I'm working with the new ACS version 5.X, and i have a question. Is possible configure a local user account to disable it automatically, as in the 4.2 ACS version. When I create an local user account there isn't this option, and I don't know how to implement it.
Thanks a lot and kind regards.
In ACS 5.1 an internal user account can be manually disabled and can
become disabled as a result of password expiry. There is currently no capability to automatically disabled based on failed attempts.
There is functionality provide as part of Monitoring and Troubleshooting that can:
- alarm when threshold of failed attempts is exceed (failed attempts are collected across the deployment)
- report the top N authentication failures in the deployment
Thanks a lot for your information.
My idea is implement the same functionality that ACS 4.2, in other words I would like that password expires based on date, not as result of failed attempts.
Concept in ACS 5 is to not implement such authorization decisions as part of the user definition. Rather as part of policy. There are Date/Time conditions that can be used as part of an authentication policy to deny a user access after a particular date
1) Create date/time condition (Policy Elements > Session Conditions >Date and Time). To disable user after a specific date select
"End By" option and then date/time to be disabled
2) Create conditions in policies to deny access to the user. Add the "Date/Time" and "User Name" conditions to the policy and select the date/time condition from step 1) and enter the user name to be denied access after condition expired.
I assume these conditions are temporary:to expire accounts for a small number of users. As such, a good place can be the Authorization Exception policy which is designed to administratively separate temporary changes to policy. However, could also be in the iidentity policy or others
The steps are very much clear but where should i apply these conditions, like in earlier versions it was in the user profile but here i dont find any option to apply the step 1) and 2).
FAIL. This is not what we want. We want to be able to automatically disable a User Account in ACS based on a date. This functionality was commonly used in ACS versions prior to 5.X. I have not heard a valid reason why Cisco took this feature out.
Cisco, it doesn't seem like you're listening to your customers. Why throw the baby out with the bath water?
Please add this functionality back into ACS 5.X in the next patch.
(Screenshot below is from ACS v3.3)
Am not sure whether this is another configuration issue from cisco or am not able to find the exact tab to configure it.
I want to set the account expiry date different for VIP users and different for other emplyees.
what i can see in ACS 5.3 is, there is a global option which applies on all the users, i need user based account disable option,
Certain users must expire after 90 days and certain users with their account never disable option.
I am attaching an example of how to create both temporary and permanent accounts within the internal user database. It achieves the requirements above although maybe with a different approach. It uses two new capabilities in ACS 5.3
- Attribute to attribute comparison in the authorization policy
- Leverages a new System attributed called "NumberOfHoursSinceUserCreation"

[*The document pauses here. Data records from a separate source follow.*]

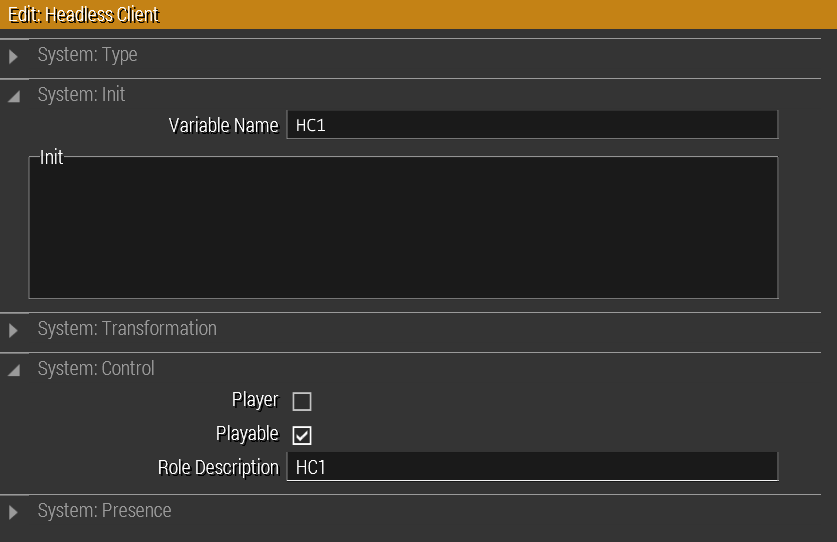Click the System: Type header text
837x542 pixels.
click(x=87, y=55)
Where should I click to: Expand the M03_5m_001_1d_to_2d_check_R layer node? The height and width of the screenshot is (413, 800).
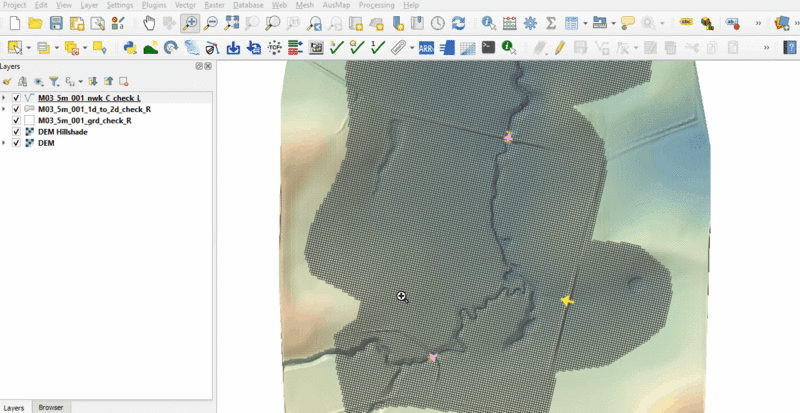(5, 109)
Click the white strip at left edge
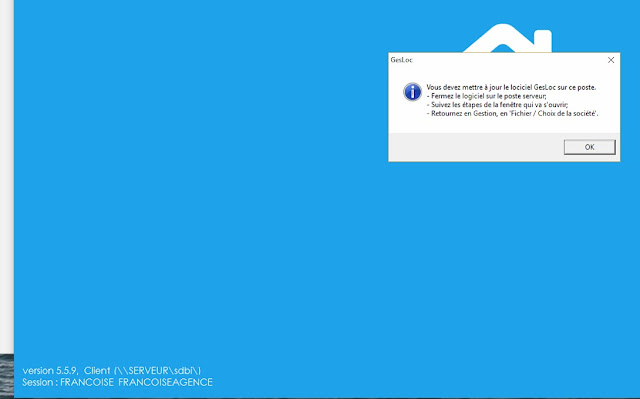Screen dimensions: 640x399 (7, 175)
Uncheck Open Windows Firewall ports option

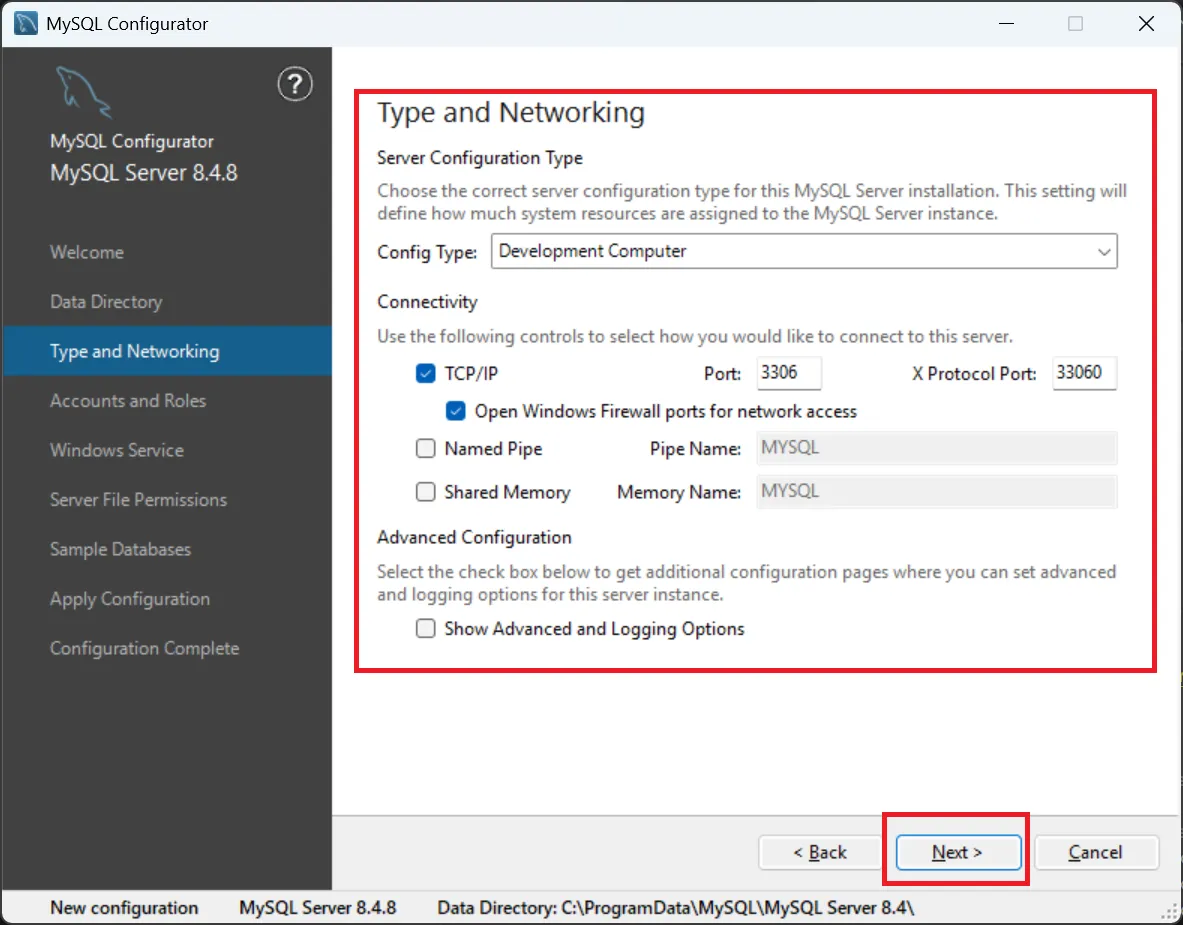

I am also including a summary of the steps below
- Create two identity attributes for internal users
-Define an identity attribute for the user type. Can use an integer where 1 indicates a permanent account and 2 a temporary one
- Define an identity attribute for user lifetime. Use an integer. Defines the user lifetime in hours
- Create a rule in a compound condition in the the authorization policy to deny access to users where Number Of Hours Since User Creation exceeds the lifetime. Eg (Internal Users:User Type = 2 And System:NumberOfHoursSinceUserCreation > Internal Users:UserLifetime) then DenyAccess
Note, I used an integer attribute type for the user type. This is because of issues displaying the enumerated values of an attribute in a compound condition. However, if install patch 1 for ACS 5.3 it may be possible to use an enumerated attribute instead of an integer one (which will be clearer) since the following CDETS is resolved in patch 1
CSCtg51846 Enum values are not shown in compound conditions in rule
I have not tested with patch 1
I do see on the user account page, that there are three timestamps - User Creation, modification and enablement.
Is there any way to access the difference from now and any of those timestamps, not only the creation?
The use case is that for guests (new users) Creation is enough, but often you may have recurrent users that are disabled and are enabled just temporarily. For that, the other timestamps would be interesting to assess...
Is there any way to do so?
After so much of time cisco re-introduced this option in 5.3, One more problem am facing like:
1: We have normal VPN users on whom i want to enforce this policy of 90 days and 5 failed attempts.
2: We have some VIP users on whom i don't want to enforce any of the policy.
What i see in 5.3 is global setting effecting all users or am i missing any configuration related to this....because in previous versions till 4.x this option was under user settings itself which make us easier to choose based on user.